** EXERCISE DETAILS **
Change "checkbox bullet" to "check box marker" everywhere it appears in these lines, and leave everything else unchanged.

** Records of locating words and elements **
+++
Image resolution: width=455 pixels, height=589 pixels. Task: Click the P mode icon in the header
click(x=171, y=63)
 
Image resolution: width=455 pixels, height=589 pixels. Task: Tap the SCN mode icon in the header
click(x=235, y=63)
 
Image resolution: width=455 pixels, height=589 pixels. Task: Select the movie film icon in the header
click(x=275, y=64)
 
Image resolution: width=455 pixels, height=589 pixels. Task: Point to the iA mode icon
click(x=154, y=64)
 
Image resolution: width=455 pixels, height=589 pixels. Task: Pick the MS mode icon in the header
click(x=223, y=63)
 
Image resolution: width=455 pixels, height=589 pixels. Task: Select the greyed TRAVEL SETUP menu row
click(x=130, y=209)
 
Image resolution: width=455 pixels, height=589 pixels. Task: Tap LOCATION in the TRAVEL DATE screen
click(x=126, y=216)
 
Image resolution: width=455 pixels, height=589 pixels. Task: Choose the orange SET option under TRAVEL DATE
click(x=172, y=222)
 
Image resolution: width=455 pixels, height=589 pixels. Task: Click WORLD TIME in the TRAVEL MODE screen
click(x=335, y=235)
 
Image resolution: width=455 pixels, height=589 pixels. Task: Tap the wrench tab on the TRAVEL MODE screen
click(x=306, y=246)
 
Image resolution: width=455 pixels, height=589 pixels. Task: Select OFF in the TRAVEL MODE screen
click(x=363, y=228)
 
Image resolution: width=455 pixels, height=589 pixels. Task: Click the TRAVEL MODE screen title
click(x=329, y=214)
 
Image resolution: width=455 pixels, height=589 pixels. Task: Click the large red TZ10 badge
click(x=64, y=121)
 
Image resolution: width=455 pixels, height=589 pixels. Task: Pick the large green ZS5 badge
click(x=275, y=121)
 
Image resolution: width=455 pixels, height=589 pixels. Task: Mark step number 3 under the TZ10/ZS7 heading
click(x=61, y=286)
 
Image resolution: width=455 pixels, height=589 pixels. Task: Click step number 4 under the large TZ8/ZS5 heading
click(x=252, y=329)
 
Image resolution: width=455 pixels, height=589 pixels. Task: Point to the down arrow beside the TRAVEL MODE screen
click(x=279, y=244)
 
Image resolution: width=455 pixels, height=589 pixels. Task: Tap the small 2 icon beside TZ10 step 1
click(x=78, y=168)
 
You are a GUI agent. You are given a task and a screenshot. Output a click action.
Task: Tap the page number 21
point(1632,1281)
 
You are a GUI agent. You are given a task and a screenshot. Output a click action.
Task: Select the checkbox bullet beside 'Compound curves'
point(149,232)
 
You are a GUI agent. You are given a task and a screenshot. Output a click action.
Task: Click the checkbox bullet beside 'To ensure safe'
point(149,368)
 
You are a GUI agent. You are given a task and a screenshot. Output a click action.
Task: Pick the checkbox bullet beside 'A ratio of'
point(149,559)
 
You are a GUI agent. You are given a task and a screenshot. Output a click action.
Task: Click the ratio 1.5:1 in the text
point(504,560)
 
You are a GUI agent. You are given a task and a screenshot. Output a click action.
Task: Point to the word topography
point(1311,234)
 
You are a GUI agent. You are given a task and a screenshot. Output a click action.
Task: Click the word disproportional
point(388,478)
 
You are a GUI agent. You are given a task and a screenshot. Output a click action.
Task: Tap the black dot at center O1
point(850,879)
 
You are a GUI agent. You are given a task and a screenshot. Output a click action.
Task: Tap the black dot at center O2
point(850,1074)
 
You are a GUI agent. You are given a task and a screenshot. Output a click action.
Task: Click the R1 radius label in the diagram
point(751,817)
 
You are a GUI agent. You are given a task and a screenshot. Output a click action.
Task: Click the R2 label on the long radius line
+++
** ANSWER BELOW **
Image resolution: width=455 pixels, height=589 pixels. Task: Click the P mode icon in the header
click(x=171, y=63)
 
Image resolution: width=455 pixels, height=589 pixels. Task: Tap the SCN mode icon in the header
click(x=235, y=63)
 
Image resolution: width=455 pixels, height=589 pixels. Task: Select the movie film icon in the header
click(x=275, y=64)
 
Image resolution: width=455 pixels, height=589 pixels. Task: Point to the iA mode icon
click(x=154, y=64)
 
Image resolution: width=455 pixels, height=589 pixels. Task: Pick the MS mode icon in the header
click(x=223, y=63)
 
Image resolution: width=455 pixels, height=589 pixels. Task: Select the greyed TRAVEL SETUP menu row
click(x=130, y=209)
 
Image resolution: width=455 pixels, height=589 pixels. Task: Tap LOCATION in the TRAVEL DATE screen
click(x=126, y=216)
 
Image resolution: width=455 pixels, height=589 pixels. Task: Choose the orange SET option under TRAVEL DATE
click(x=172, y=222)
 
Image resolution: width=455 pixels, height=589 pixels. Task: Click WORLD TIME in the TRAVEL MODE screen
click(x=335, y=235)
 
Image resolution: width=455 pixels, height=589 pixels. Task: Tap the wrench tab on the TRAVEL MODE screen
click(x=306, y=246)
 
Image resolution: width=455 pixels, height=589 pixels. Task: Select OFF in the TRAVEL MODE screen
click(x=363, y=228)
 
Image resolution: width=455 pixels, height=589 pixels. Task: Click the TRAVEL MODE screen title
click(x=329, y=214)
 
Image resolution: width=455 pixels, height=589 pixels. Task: Click the large red TZ10 badge
click(x=64, y=121)
 
Image resolution: width=455 pixels, height=589 pixels. Task: Pick the large green ZS5 badge
click(x=275, y=121)
 
Image resolution: width=455 pixels, height=589 pixels. Task: Mark step number 3 under the TZ10/ZS7 heading
click(x=61, y=286)
 
Image resolution: width=455 pixels, height=589 pixels. Task: Click step number 4 under the large TZ8/ZS5 heading
click(x=252, y=329)
 
Image resolution: width=455 pixels, height=589 pixels. Task: Point to the down arrow beside the TRAVEL MODE screen
click(x=279, y=244)
 
Image resolution: width=455 pixels, height=589 pixels. Task: Tap the small 2 icon beside TZ10 step 1
click(x=78, y=168)
 
You are a GUI agent. You are given a task and a screenshot. Output a click action.
Task: Tap the page number 21
point(1632,1281)
 
You are a GUI agent. You are given a task and a screenshot. Output a click action.
Task: Select the check box marker beside 'Compound curves'
point(149,232)
 
You are a GUI agent. You are given a task and a screenshot. Output a click action.
Task: Click the check box marker beside 'To ensure safe'
point(149,368)
 
You are a GUI agent. You are given a task and a screenshot. Output a click action.
Task: Pick the check box marker beside 'A ratio of'
point(149,559)
 
You are a GUI agent. You are given a task and a screenshot. Output a click action.
Task: Click the ratio 1.5:1 in the text
point(504,560)
 
You are a GUI agent. You are given a task and a screenshot. Output a click action.
Task: Point to the word topography
point(1311,234)
 
You are a GUI agent. You are given a task and a screenshot. Output a click action.
Task: Click the word disproportional
point(388,478)
 
You are a GUI agent. You are given a task and a screenshot. Output a click action.
Task: Tap the black dot at center O1
point(850,879)
 
You are a GUI agent. You are given a task and a screenshot. Output a click action.
Task: Tap the black dot at center O2
point(850,1074)
 
You are a GUI agent. You are given a task and a screenshot. Output a click action.
Task: Click the R1 radius label in the diagram
point(751,817)
 
You are a GUI agent. You are given a task and a screenshot. Output a click action.
Task: Click the R2 label on the long radius line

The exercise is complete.